1396879456563815509:  automount(10681)(0xffff8803d82ce040) -> autofs_dev_ioctl: AUTOFS_DEV_IOCTL_OPENMOUNT_CMD: major: 1, minor 0, size: 31, ioctlfd: -1: devid: 24, path: /a/b/c
1396879456563823041:  automount(10681)(0xffff8803d82ce040) <- autofs_dev_ioctl: AUTOFS_DEV_IOCTL_OPENMOUNT_CMD: major: 1, minor 0, size: 31, ioctlfd: 28: devid: 24, path: /a/b/c
[cperl@tot-qws-u12114d ~]$ sudo lsof -p $(pgrep -f /etc/auto.master) | grep /a/b/c
automount 10681 root   28r   DIR   0,24        0 16335017 /a/b/c

As you can see, the ioctlfd field is -1 on entry to the ioctl and is filled out by the kernel.

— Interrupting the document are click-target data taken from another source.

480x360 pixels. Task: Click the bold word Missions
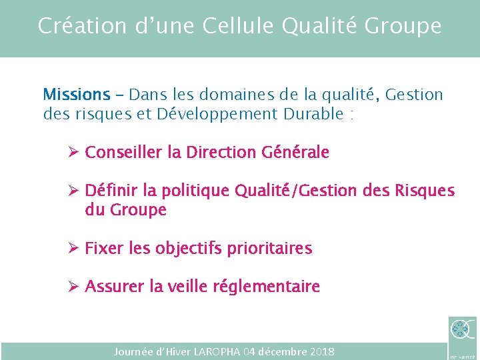coord(76,95)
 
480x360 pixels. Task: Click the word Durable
coord(313,114)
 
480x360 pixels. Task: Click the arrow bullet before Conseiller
coord(74,153)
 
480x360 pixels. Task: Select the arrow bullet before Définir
coord(74,191)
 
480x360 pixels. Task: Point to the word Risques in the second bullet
coord(424,191)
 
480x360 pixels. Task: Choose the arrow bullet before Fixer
coord(74,249)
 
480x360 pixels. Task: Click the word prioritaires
coord(269,249)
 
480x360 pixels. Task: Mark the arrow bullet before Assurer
coord(74,287)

Furthermore, we can confirm with lsof that the file descriptor is now open for the directory.

AUTOFS_DEV_IOCTL_CLOSEMOUNT_CMD

This ioctl is issued to signal that the user space daemon no longer needs to issue ioctls for a given autofs filesystem.

For this ioctl, there are no additional details passed in a structure. The only piece of information needed is the ioctlfd that the daemon is requesting to be closed.

This actually closes the file descriptor in the process.

In practice, this ioctl is used to close down the temporary autofs filesystem that is used during early initialization to check the various version information. Otherwise it only appears to be used when shutting down automount.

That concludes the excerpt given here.